Oxidative stress and antioxidant dysregulation are increasingly recognized as pathophysiologic players in AA. Micronutrients including zinc, selenium, and copper function as cofactors for antioxidant enzymes, and could presumably play a role in the disease process. In this review, zinc is the only one of these nutrients to have sufficient evidence to support that idea. Studies are too few on the role of other antioxidant nutrients, including vitamin E, beta-carotene, and vitamin A.

4 Comprehensive Conclusions

As with other immune-mediated diseases, AA is thought to arise in those patients with a genetic predisposition, and with contribution from certain environmental risk factors, such as dietary factors. The serum levels of micronutrients can be modifiable through diet or supplementation, thus the motivation for a growing number of micronutrient-focused investigations in patients with AA. Kantor et al. [68] proposed a “threshold hypothesis” for explaining how serum micronutrient levels might contribute to disease. They suggested that in those patients with high heritable risk, patients would develop AA no matter the contribution from serum levels. Further, in those with mild hereditary predisposition, a threshold micronutrient level might exist, under which these sub-optimal micronutrient levels could contribute to development of disease. As we highlighted previously, the actual pathophysiologic mechanism by which these sub-threshold levels might contribute to AA include dysregulation of immune cell function, dysregulation of coenzyme-dependent enzyme function in DNA synthesis, and an imbalance between oxidant and antioxidant activity.

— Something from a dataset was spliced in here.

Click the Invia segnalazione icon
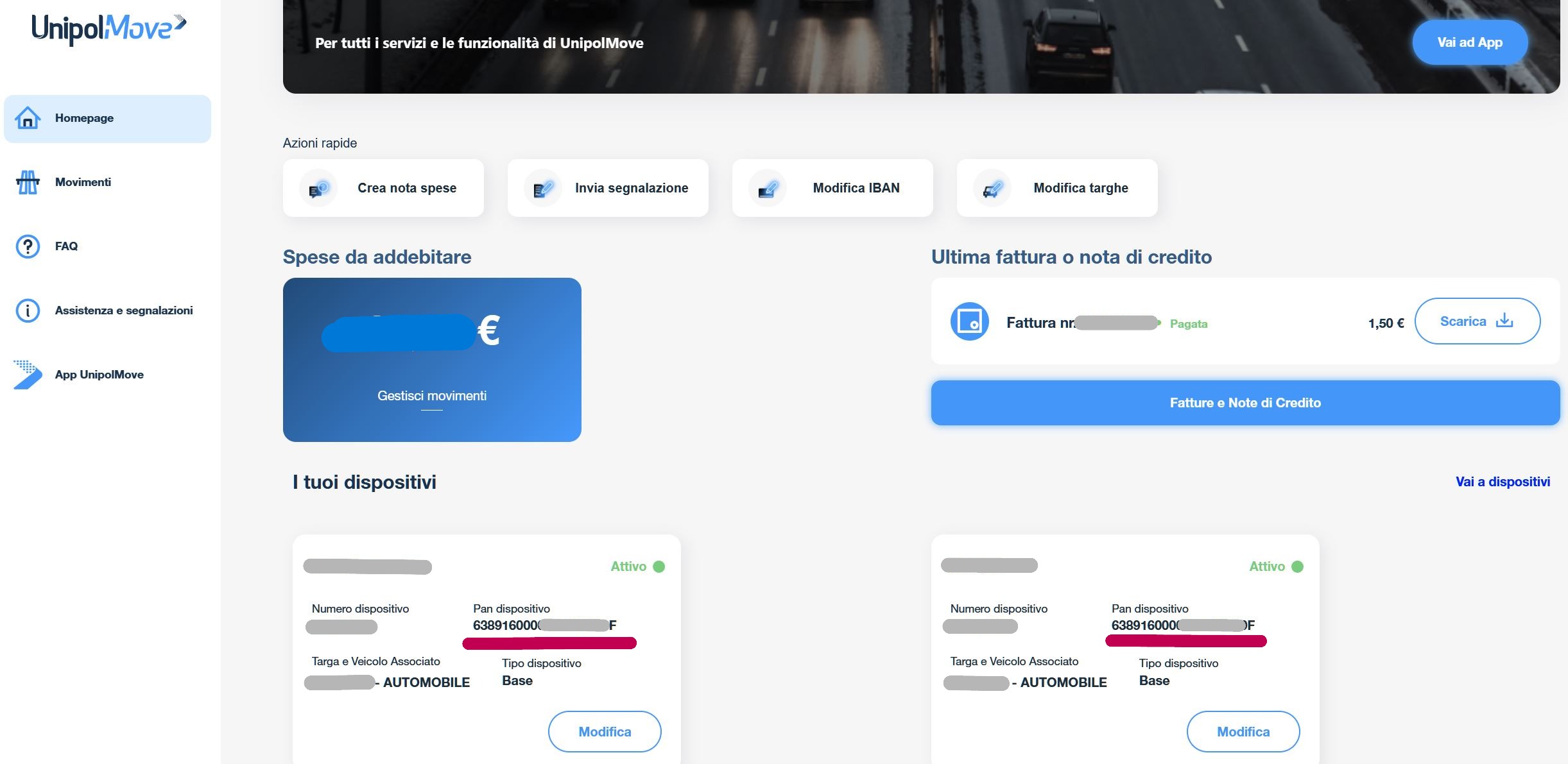 (x=543, y=189)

We identified a significant number of studies surrounding these various nutrients and their role in AA. However, numerous limitations highlight the need for additional future studies. First, the majority of aforementioned studies were of a retrospective design, where one cannot rule out the possibility that disease per se or lifestyle changes after development of AA might have contributed to the deranged blood levels of micronutrients (reverse causation). For example, some studies identified lower vitamin D levels in patients with AA. In contrast, the only current prospective study [47] found no association between vitamin D and incident AA. This could be explained by environmental factors other than nutrient intake, such as sun avoidance habits secondary to AA-induced psychosocial stress [32]. Prospective studies can avoid this type of concern. Second, almost all reviewed studies were of small size, largely comprising less than 100 AA cases. It is often challenging and costly to obtain blood samples and to assay nutrient levels in large-scale studies. However, dietary intake of these nutrients could be assessed as an alternative and cost-effective way in larger populations to evaluate their roles in AA. Third, certain micronutrients, such as iron, were investigated primarily only in female subjects, thus, limiting generalizability of findings to males. Fourth, serum levels of these micronutrients may not correctly reflect the bioavailability of corresponding nutrients. For example, while ferritin is the relied-upon marker of iron status, ferritin levels could be affected by infection, inflammation, malignancy or liver damage [67]. Finally, few studies examined the potential role for these compounds as supplements in the treatment of AA. In conclusion, the current body of literature provides a solid foundation from which future studies can address these limitations, in efforts to provide better understanding of the nutritional risk factors and opportunities for treatment in AA.